I’ve been struck low by a cold, all sniffles and blocked nose. That’s why I wasn’t able to make it to last night’s Skillswap talk by Rosie Freshwater on Search Engine Optimisation.
Fortunately for me, Andy blogged the whole thing.
Rosie mentions my design for the website of G2Blue, the company where she works. Rosie had just started over at G2Blue when I was called in to redesign their site.
There was a great crossover in our objectives: I wanted to make well-structured, semantically accurate documents free of code-bloat and she wanted to have well-written search-engine friendly pages. A combination of XHTML and CSS served us both well. As an added bonus, the site also fares well in the accessibility stakes.
In fact, this is the tack I take when I’m trying to convince people (clients, fellow developers) that websites should be accessible.

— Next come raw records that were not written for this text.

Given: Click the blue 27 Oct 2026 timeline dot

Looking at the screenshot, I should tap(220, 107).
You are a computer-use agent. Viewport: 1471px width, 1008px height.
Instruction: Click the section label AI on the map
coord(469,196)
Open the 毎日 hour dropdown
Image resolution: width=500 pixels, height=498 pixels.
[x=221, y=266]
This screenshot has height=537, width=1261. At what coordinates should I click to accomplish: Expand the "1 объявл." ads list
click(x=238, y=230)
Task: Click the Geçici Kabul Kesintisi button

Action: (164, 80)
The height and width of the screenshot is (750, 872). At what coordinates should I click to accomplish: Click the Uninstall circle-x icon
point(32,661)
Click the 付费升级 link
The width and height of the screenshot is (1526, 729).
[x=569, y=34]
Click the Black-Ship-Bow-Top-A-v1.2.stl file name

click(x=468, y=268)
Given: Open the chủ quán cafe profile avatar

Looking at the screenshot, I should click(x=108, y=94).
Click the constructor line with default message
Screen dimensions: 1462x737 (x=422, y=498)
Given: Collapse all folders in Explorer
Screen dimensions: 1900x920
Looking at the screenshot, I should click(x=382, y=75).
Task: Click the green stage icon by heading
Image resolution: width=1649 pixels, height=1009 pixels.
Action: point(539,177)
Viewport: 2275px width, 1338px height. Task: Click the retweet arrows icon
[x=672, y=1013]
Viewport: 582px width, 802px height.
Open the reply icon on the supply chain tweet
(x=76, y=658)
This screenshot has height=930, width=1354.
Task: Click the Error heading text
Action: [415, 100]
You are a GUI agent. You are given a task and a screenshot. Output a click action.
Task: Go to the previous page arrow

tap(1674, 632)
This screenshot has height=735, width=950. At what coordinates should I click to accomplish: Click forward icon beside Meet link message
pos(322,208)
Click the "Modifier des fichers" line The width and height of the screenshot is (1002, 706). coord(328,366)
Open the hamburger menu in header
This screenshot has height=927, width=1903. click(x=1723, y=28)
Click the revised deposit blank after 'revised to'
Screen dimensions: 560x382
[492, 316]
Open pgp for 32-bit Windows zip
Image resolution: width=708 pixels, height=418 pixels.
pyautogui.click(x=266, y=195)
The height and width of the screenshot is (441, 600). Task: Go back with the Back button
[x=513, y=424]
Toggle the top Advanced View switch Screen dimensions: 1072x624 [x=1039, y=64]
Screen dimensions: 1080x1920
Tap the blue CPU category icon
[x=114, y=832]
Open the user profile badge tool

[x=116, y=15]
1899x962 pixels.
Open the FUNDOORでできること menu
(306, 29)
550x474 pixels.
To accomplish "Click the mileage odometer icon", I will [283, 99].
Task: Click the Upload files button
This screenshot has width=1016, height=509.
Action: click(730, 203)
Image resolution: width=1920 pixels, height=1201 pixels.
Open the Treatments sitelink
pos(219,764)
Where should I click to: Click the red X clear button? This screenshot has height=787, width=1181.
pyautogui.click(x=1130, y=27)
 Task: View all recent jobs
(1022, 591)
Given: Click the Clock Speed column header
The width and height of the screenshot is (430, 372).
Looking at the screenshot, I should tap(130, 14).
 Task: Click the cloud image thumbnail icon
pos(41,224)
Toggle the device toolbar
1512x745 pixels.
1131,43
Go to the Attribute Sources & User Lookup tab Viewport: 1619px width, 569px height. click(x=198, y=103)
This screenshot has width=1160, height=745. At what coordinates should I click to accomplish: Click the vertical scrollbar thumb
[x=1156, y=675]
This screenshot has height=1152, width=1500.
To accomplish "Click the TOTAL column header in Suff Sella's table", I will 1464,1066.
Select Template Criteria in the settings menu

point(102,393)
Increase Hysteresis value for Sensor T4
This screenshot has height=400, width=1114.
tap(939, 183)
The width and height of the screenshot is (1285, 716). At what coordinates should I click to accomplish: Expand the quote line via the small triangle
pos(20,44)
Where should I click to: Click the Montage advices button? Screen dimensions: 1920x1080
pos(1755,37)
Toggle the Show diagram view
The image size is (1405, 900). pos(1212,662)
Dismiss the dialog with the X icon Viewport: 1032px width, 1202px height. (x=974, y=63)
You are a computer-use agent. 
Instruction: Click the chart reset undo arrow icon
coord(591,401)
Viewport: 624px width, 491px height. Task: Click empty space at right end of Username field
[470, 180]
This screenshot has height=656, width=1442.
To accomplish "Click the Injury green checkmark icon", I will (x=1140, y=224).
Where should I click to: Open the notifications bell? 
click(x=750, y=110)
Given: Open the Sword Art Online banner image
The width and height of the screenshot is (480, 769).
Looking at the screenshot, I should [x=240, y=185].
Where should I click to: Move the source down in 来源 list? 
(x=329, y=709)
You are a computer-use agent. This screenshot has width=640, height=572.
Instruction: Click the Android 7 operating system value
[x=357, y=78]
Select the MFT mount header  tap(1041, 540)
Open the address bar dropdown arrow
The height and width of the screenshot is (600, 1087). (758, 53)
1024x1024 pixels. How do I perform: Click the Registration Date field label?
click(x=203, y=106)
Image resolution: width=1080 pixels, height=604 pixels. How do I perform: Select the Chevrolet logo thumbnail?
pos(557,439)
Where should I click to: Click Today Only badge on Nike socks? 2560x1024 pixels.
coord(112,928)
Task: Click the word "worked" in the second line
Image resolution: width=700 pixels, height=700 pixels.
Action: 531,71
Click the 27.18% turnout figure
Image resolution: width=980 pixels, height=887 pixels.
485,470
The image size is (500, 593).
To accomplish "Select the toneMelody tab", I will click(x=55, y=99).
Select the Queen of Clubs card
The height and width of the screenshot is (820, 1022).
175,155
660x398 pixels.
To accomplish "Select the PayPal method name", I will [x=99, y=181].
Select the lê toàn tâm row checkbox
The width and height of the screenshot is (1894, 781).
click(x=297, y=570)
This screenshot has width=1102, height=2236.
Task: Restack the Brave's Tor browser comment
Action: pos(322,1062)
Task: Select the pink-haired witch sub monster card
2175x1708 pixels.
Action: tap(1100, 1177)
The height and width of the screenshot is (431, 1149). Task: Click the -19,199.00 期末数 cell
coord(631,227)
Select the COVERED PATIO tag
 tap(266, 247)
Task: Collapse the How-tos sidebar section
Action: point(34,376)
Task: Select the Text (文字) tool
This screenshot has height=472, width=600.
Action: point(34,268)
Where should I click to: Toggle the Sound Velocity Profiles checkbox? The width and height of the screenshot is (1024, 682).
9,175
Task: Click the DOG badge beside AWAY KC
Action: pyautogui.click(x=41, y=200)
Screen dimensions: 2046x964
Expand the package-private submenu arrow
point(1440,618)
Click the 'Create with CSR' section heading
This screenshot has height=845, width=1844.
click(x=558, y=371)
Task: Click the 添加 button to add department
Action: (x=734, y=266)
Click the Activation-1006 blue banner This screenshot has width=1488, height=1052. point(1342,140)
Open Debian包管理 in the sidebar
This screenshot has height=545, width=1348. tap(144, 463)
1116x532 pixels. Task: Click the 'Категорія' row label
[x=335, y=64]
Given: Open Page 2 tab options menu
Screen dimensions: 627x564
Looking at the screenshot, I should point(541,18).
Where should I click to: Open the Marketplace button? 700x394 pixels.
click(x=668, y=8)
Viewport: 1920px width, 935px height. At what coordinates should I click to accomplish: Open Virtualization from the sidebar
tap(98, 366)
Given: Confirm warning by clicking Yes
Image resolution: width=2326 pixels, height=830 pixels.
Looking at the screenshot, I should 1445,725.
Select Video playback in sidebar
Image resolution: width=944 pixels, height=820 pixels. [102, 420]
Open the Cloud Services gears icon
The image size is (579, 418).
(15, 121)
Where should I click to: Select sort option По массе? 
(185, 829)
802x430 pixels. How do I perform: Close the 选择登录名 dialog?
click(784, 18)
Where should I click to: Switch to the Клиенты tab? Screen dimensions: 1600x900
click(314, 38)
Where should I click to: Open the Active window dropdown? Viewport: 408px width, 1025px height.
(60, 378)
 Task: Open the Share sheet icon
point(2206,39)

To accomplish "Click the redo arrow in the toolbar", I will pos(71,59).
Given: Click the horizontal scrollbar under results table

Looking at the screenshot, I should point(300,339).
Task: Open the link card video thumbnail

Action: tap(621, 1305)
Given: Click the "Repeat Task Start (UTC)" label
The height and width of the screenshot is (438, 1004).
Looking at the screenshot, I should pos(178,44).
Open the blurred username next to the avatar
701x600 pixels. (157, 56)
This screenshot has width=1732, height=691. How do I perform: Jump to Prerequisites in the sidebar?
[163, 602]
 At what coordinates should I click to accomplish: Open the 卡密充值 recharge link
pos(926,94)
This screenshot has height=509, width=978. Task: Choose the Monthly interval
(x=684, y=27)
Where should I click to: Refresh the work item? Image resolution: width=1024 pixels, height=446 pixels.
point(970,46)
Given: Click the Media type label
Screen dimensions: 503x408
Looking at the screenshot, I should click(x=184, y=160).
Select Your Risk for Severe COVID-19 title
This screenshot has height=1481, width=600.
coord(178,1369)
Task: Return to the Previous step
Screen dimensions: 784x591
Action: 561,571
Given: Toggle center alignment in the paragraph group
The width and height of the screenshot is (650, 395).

But once I explain that the Googlebot is just such a device, I find that people are suddenly much more interested in this whole accessibility/standards compliance thing.
I’m not the only one using this tactic. Ryan Carver recently put together an excellent site for Lee Jeans using XHTML and CSS. He also explained the hows and whys of the design:
"Although I could list about a thousand reasons that sites should be built with XHTML/CSS, the main motivation, and reason the client would accept a higher browser requirement (5.0 and up) was search engine rankings. I’m no search engine expert myself, but I believe with less source code for spiders to look at, semantic hints such as <h> tags and page content near the top of the file, we should do well."
And how did I find out about Ryan Carver and the Lee Jeans site? Well, that would be Andy and his blog again.
It’s turning out to be a great resource for all things related to design, web standards and accessibility: a resource that I can then plunder for myself.
Fetch me links, Andy! Blog live from Skillswap events, Andy! Find a cure for the common cold, Andy… please!